The waveforms show valid circuit behavior. The sharp positive output pulse is well rendered, and there is no violation of the device’s rated current. Losses are aligned with the device data sheet values. Simulation shows an ON resistance of 257 mΩ in the PMOS (0.37V drop for 1.44A) and 76 mΩ in the NMOS (109 mV drop for 1.44A), which is aligned with the device data sheet typical values. Compared to an ideal 12V source, this generates an ~8% loss in the maximum power delivered to the 8Ω load. The dissipated power is ~1W (shared between the two transistor pairs), not taking into account switching and inductor losses (if any). With a 65°C/W Rth for two transistor pairs, the device reaches a temperature of ≥135°C at 70°C ambient when run at maximum power.

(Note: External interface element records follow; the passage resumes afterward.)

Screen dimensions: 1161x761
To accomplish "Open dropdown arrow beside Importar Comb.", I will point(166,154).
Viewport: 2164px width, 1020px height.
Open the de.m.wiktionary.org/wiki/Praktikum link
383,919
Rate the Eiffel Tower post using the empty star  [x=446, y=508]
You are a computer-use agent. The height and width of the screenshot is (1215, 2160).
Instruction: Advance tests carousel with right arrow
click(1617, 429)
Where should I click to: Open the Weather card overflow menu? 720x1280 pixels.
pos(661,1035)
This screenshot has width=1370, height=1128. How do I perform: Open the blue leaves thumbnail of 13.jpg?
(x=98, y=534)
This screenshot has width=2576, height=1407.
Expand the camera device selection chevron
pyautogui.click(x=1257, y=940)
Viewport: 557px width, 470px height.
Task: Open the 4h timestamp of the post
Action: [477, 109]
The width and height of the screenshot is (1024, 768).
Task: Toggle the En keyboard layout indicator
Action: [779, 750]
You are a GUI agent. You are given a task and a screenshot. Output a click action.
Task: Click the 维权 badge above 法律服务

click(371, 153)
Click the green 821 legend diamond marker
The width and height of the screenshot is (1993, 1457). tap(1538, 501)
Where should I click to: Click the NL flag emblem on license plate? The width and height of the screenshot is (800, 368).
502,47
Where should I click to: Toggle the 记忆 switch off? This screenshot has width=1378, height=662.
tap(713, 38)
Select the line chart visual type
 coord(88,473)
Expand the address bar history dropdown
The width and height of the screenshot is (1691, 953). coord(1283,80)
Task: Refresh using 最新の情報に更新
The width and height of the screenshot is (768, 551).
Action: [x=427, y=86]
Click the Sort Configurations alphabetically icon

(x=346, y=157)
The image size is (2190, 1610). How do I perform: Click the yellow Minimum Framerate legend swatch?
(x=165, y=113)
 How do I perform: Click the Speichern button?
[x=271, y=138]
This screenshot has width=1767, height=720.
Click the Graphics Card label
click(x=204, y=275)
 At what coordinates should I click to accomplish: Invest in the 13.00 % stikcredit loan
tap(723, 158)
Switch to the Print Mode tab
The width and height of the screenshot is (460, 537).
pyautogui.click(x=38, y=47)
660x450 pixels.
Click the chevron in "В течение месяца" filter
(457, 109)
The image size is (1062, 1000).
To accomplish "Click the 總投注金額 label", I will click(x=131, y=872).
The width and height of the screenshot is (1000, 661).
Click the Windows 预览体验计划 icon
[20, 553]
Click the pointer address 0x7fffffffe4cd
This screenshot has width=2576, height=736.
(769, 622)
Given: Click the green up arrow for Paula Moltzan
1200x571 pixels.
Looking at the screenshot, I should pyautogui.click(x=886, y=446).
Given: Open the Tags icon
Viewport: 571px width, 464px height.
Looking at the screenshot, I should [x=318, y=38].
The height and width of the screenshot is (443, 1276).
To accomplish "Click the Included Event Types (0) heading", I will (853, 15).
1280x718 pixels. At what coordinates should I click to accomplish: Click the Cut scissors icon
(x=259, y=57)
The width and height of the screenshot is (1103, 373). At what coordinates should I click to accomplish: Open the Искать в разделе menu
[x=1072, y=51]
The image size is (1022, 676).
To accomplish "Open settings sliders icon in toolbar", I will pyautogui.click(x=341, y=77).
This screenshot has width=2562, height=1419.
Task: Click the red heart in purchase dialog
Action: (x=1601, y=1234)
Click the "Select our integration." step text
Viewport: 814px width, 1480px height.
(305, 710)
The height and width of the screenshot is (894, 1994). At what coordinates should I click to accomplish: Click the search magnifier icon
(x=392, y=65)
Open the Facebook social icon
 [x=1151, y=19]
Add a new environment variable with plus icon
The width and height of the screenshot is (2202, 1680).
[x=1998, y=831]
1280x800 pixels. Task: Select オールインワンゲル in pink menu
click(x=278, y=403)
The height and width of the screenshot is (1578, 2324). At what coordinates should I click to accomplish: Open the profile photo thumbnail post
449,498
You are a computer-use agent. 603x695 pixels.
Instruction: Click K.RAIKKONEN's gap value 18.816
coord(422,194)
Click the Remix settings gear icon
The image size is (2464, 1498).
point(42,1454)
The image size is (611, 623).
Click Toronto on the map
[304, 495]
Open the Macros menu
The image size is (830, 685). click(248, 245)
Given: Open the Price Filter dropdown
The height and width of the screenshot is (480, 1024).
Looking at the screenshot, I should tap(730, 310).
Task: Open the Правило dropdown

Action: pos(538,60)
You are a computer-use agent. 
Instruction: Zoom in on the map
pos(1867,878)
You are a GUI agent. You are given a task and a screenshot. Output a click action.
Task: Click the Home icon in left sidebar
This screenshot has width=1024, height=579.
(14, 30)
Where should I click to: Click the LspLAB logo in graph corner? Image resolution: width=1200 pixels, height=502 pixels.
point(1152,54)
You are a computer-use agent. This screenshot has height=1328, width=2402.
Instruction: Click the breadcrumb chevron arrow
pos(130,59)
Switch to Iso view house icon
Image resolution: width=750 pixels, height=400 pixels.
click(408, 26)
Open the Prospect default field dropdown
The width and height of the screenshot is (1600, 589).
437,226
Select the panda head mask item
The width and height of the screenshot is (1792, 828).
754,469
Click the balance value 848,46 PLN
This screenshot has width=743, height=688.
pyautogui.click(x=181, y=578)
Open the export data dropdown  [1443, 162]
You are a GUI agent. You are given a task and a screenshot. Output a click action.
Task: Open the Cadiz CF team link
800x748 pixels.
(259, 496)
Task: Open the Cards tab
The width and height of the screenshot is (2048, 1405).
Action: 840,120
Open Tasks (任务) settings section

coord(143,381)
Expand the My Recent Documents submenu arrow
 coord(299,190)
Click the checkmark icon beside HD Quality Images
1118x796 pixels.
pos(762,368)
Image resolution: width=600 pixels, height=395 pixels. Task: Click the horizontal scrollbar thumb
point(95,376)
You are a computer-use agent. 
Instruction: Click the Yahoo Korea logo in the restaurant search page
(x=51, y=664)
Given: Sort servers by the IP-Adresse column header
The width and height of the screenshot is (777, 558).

The waveforms show acceptable circuit behavior. The sharp negative output pulse is well rendered, though the rising edge is slightly slower than the falling edge. There is no violation of the device’s rated current. No improvement was achieved using 15 and 10 ns gaps, but as shoot-through current starts to grow, it is advised to keep the 20 ns setting. Raising the junction temperature to 130°C in simulation does not radically change behavior, but tends to lower the RON. This minimizes loss and avoids thermal breakdown, but increases the shoot-through current, though keeping it far from the maximum rating.
These power devices are not suitable for a supply greater than 12V with an 8Ω load, or greater than 7V with a 4Ω load, and these conditions cause a high temperature elevation if the maximum power is sustained.
Reliable operating conditions, including ambient temperatures up to 70°C, are up to 10V with an 8Ω load and up to 5V with a 4Ω load.